La historia se situaba en la localidad francesa de Evergnicourt donde un testigo informó de la descarga contínua de cadáveres de soldados alemanes que eran trasladados a una fábrica de transformación de grasas animales para su 'procesamiento'. El producto final, corroboraba el testigo, eran pastillas en forma de jabón que posteriormente servirían para la elaboración de explosivos. La crónica, además, cobraba sentido dada la creciente y acuciante escasez de estos materiales por el bloqueo británico contra los imperios centrales.
El 'cuento de terror' ya circulaba sin freno. La prensa internacional, concretamente el New York Times, se hizo eco de la macábra notícia. Era el 20 de abril. Curiosamente, los Estados Unidos de América habían declarado la guerra a Alemania el 6 de abril. Los aliados habían vuelto a ganar la guerra informativa, y el público norteamericano no podía dudar ante semejante atrocidad: cadáveres de soldados convertidos en sebo y glicerina.
El relato de Kadaververwertungsanstalt no se limitó solamente a las grandes cabeceras. Semanarios de actualidad, magacines ilustrados y publicaciones de tipus humorístico hicieron su 'agosto' particular con la historia de los 'soldados convertidos en jabón'. Una de las publicaciones en extraer mayor jugo fue la británica Punch que aprovechaba cualquier suceso de entidad para convertirlo en una tira cómica, siempre con grandes repercusiones mediáticas. Tal y como se ve en la ilustración que abre el post, la mayestática y omnipotente figura del Kaiser Wilhelm II señala el destino final del inocente soldado que se encuentra a su lado, y le indica que vivo o muerto cumplirá su deber con la patria.
El episodio de los cadáveres convertidos en sebo llegó a los círculos políticos, incluso llegó a debatirse su veracidad en la Casa de los comunes británica.

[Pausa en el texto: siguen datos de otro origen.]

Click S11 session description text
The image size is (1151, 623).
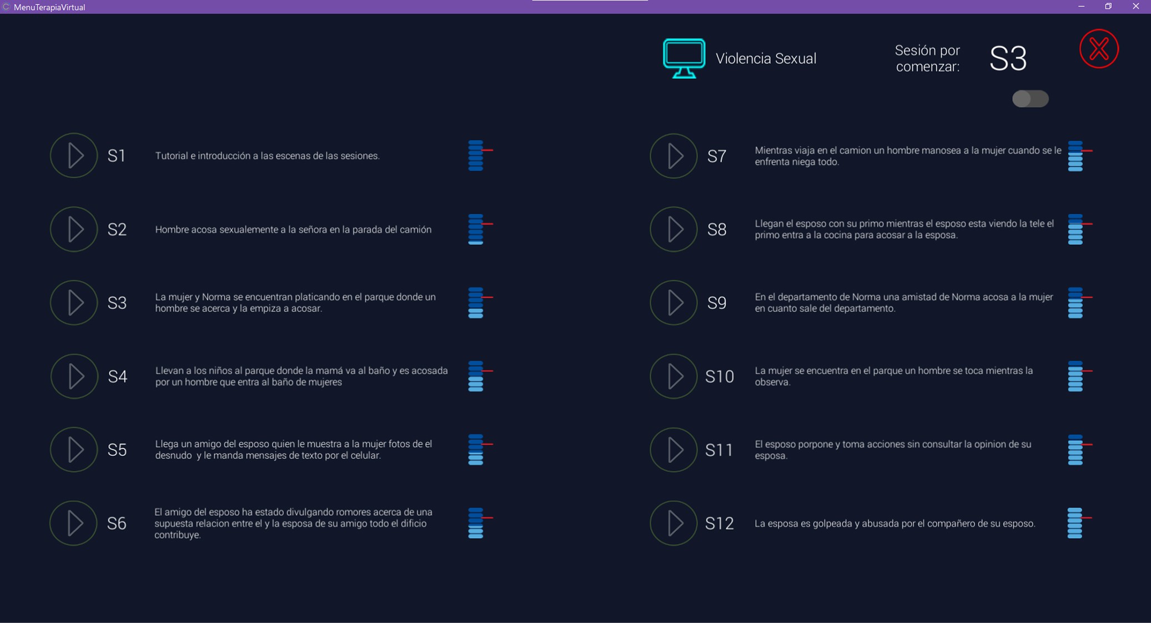point(892,450)
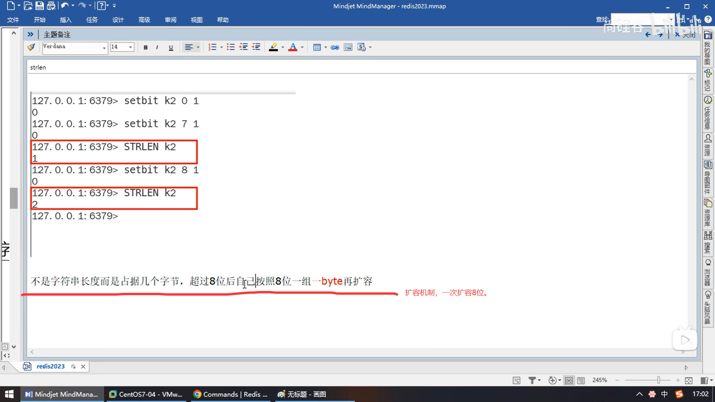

Allí, bajo la estricta supervisión del Subsecretario del Foreign Office, Lord Robert Cecil, se declaró que el gobierno británico no tenía ningún argumento, a banda de los publicados en los medios, para dar por cierta semejante historia. Concluía, además, que había recibido una nota del gobierno alemán donde se negaban los hechos.
Aunque la cuestión fue diluyéndose a tenor de los acontecimientos militares sucedidos en 1917, no cabe duda de que la 'historia de los cadáveres alemanes' tuvo una gran repercusión mundial y consiguió los frutos esperados. La idea que subyacía bajo la escabrosa actividad de transformar cuerpos en sebo seguía la constante del WPB que buscaba ante todo, y costase lo que costase, describir y identificar Alemania como un pueblo incivilizado, bárbaro y carente de las normas más básicas de humanidad.

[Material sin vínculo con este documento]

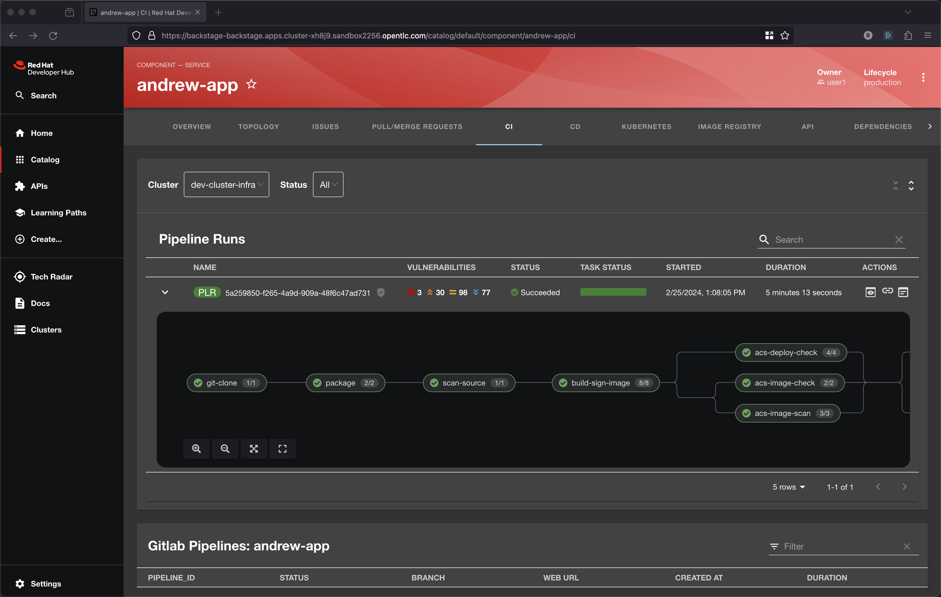Switch to the Topology tab
This screenshot has height=597, width=941.
[x=258, y=127]
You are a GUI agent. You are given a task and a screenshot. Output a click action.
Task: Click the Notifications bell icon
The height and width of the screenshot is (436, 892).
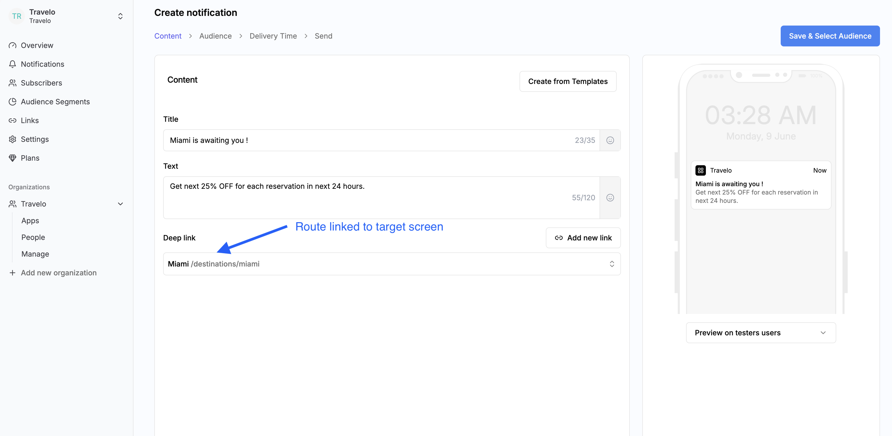tap(12, 64)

Pasada la guerra, en 1925, la historia volvió a salir a la luz. Aunque con informaciones controvertidas, y luego negadas por él mismo, parece que el que fuera Jefe de la Inteligencia militar británica, el general John Charteris asumió la 'paternidad' del bulo durante unas conferencias realizadas en los Estados Unidos. Durante una de ellas, parece ser que relató cómo manipuló dos imágenes en que en una se observaba como descargaban cadáveres de soldados alemanes, mientras en otras se veía como transportaban caballos muertos para su procesamiento en abonos o fertilizantes.
Charteris evidentemente lo negó todo, sin aclarar nada. El caso volvió otra vez al Parlamento británico y volvió a cerrarse de forma definitiva negando cualquier veracidad al asunto. Cuentan los testigos que oyeron a Charteris, que éste buscaba, ante todo, el apoyo chino contra Alemania, por su veneración por los muertos. Tampoco se sabrá si esto último era cierto.
Lo único contrastable fue que los aliados ganaron otra batalla propagandística y que aumentaron la nòmina de atrocidades que los alemanes jamás cometieron.

Fuentes:

Dilke, Charles. Imperial defence. Westminster : Constable & Co., 1897.
Knightley, Phillip. The First Casualty: The War Correspondent as Hero and Myth-Maker from the Crimea to Kosovo. Johns Hopkins University Press. 2002.
Taylor, Phillip. Munitions of the Mind. A history of propaganda from the ancient world to the present era. Manchester, 1995.